34.
Wyjęłam nuż który spłonął w moich rękach moja bluzka była cała we krwi. Z resztą jak niektóre kosmyki włosów i ramiona podniosłam walizkę.
-Nic mi nie jest-Uprzedziłam Clary i resztę- O której konklawa?

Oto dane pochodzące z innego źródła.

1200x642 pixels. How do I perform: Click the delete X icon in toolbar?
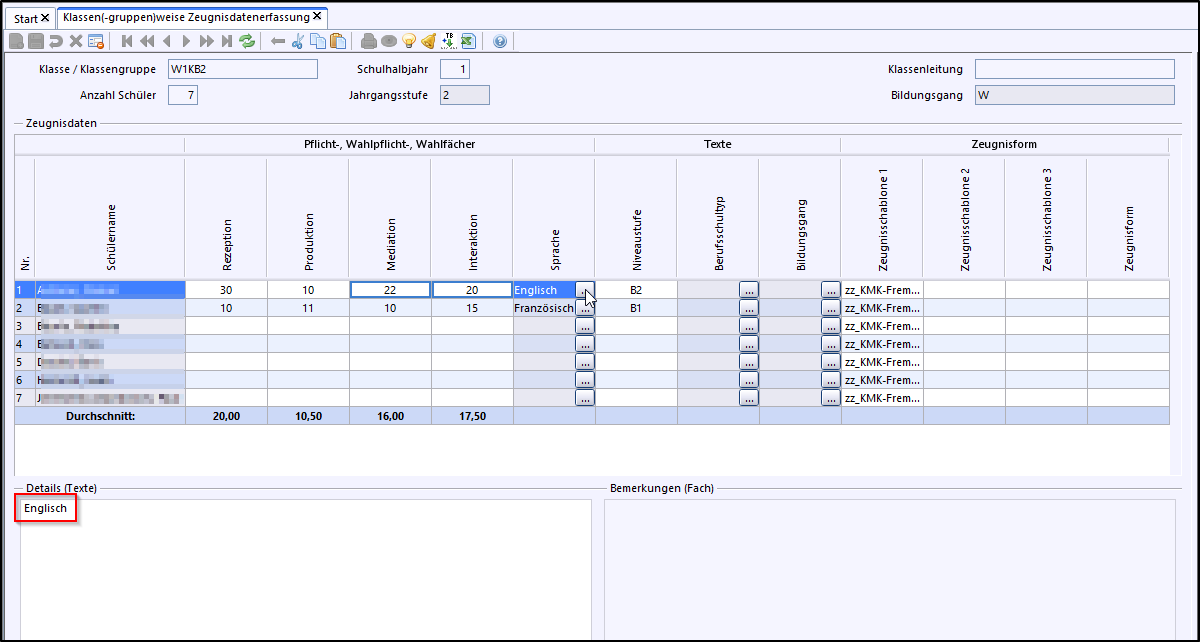tap(76, 41)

-Za godzinę - Odezwał się Magnus
-To dobrze - Stwierdziłam oddychając ciężko
-Kto tam był? - Zaczął Jace
-Człowiek Valentin'a - Zrobiło mi się słabo
-Czego chciał? - Zaczął blondyn uśmiechnęłam się smutno
- Wiesz czego - Zerknęłam na Magnusa który podszedł do mnie zabierając walizkę
-Pogadacie sobie u Lightwood'ów dajcie jej odetchnąć-Zaczął Magnus
-Niech będzie - Powiedział Jace idąc przed siebie
Poszliśmy do rodzinnego domu Alec'a zabrałam walizkę od Magnusa wchodząc do pokoju. Wyjęłam z walizki sukienkę narysowałam Iratze i poszłam wziąć prysznic. Po czym się przebrałam, pomalowałam lekko a włosy wyprostowałam zarzucając do tyłu.
Ktoś zapukał do pokoju w chwili której ubierałam koturny.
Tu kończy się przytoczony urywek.